> [Instructions to follow]:
In the data beneath this task, how many lines contain "give"? Answer with the number only.
--- Provided records ---
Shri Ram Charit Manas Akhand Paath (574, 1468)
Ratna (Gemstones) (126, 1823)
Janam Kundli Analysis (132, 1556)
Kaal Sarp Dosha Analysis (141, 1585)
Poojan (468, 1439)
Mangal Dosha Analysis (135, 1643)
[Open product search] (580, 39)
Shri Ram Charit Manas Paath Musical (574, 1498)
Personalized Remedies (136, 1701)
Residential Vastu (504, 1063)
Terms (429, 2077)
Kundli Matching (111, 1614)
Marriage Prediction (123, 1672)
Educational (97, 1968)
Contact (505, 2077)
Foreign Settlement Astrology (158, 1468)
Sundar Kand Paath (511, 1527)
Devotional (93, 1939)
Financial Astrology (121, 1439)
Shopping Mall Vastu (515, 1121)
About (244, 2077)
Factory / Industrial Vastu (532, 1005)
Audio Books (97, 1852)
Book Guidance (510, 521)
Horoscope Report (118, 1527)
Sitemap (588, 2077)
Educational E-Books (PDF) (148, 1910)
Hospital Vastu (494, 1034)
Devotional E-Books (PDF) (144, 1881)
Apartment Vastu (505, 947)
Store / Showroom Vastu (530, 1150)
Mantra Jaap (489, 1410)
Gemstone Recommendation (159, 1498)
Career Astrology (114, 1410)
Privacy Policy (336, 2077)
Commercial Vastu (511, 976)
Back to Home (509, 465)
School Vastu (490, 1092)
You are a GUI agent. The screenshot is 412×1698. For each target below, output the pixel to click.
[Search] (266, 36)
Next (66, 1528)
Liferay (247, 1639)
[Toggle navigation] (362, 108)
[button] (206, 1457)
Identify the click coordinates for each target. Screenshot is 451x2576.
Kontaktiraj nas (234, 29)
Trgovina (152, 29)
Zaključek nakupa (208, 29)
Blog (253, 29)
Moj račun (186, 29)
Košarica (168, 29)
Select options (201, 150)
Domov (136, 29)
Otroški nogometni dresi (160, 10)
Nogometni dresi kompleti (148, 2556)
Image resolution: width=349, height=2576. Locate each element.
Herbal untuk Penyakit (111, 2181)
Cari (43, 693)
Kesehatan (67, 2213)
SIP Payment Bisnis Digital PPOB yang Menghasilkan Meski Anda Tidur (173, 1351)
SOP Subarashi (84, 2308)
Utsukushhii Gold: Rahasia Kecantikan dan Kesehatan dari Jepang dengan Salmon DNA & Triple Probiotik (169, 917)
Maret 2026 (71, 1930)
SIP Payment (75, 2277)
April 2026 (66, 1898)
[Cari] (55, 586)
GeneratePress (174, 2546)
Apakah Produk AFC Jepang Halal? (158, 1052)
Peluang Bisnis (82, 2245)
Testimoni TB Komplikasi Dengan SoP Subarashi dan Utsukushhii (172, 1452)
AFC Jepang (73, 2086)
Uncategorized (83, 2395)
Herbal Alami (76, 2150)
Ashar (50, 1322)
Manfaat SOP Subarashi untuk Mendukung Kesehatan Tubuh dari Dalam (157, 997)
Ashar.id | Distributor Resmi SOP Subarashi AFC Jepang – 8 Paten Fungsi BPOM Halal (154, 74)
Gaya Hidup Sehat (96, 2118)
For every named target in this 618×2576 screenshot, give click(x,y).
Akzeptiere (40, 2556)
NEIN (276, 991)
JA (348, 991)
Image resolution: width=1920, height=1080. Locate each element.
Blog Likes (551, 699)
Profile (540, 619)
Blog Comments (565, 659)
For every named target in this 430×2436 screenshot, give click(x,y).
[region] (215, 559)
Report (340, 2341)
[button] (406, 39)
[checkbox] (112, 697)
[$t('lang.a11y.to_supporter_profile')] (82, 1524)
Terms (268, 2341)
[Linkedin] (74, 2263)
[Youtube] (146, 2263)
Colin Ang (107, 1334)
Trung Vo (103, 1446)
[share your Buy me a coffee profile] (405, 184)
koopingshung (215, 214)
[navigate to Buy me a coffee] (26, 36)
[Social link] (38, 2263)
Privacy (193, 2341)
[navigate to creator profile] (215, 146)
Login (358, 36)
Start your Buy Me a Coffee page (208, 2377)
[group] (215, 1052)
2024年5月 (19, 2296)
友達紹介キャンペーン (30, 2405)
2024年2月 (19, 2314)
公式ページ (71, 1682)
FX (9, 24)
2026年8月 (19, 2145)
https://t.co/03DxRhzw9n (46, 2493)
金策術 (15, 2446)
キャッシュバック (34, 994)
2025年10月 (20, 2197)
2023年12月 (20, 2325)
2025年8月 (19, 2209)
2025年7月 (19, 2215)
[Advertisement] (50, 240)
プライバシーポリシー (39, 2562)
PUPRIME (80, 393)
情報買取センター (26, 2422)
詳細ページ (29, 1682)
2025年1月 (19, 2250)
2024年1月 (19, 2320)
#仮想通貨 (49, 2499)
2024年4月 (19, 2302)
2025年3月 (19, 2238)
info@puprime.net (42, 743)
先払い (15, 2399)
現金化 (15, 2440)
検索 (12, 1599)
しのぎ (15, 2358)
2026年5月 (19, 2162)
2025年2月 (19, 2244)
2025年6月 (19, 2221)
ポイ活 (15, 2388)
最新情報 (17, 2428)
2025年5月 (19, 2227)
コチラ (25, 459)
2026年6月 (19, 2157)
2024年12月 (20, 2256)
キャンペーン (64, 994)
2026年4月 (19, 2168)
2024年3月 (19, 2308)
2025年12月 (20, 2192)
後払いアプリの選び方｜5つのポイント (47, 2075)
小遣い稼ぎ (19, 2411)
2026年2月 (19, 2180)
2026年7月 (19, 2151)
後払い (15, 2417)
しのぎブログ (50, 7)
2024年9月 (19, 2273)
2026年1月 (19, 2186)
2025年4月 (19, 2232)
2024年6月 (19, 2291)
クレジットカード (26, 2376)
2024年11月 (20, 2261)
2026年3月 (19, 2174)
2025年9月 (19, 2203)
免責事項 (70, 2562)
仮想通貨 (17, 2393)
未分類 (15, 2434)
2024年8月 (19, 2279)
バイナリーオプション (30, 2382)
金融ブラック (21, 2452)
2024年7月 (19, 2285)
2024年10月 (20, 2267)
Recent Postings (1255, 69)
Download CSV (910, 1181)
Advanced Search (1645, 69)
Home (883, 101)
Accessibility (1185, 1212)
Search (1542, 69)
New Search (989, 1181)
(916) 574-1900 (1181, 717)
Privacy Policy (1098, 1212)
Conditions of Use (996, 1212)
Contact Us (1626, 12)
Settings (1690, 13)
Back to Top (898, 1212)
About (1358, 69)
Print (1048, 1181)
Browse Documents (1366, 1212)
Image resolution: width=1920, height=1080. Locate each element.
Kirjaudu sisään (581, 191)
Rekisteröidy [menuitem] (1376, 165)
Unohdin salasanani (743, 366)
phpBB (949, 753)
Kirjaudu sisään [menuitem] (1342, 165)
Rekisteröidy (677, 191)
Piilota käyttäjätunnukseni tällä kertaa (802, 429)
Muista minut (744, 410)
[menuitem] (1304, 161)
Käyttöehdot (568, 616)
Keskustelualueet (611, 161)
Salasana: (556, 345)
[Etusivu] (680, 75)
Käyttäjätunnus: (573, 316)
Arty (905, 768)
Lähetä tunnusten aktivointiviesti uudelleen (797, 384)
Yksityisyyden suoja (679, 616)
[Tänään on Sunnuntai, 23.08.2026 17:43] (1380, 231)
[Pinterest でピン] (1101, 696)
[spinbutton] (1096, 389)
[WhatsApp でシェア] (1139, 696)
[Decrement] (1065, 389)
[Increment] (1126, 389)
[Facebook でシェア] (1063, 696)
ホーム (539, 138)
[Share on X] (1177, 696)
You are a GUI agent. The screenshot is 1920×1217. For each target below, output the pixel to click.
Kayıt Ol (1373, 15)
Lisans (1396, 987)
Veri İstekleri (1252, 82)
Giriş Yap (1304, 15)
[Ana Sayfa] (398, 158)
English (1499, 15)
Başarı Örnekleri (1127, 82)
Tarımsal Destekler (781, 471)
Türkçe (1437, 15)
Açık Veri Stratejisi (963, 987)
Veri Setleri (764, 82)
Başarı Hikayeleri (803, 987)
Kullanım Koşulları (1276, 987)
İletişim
---
> [Solution for this task]:
2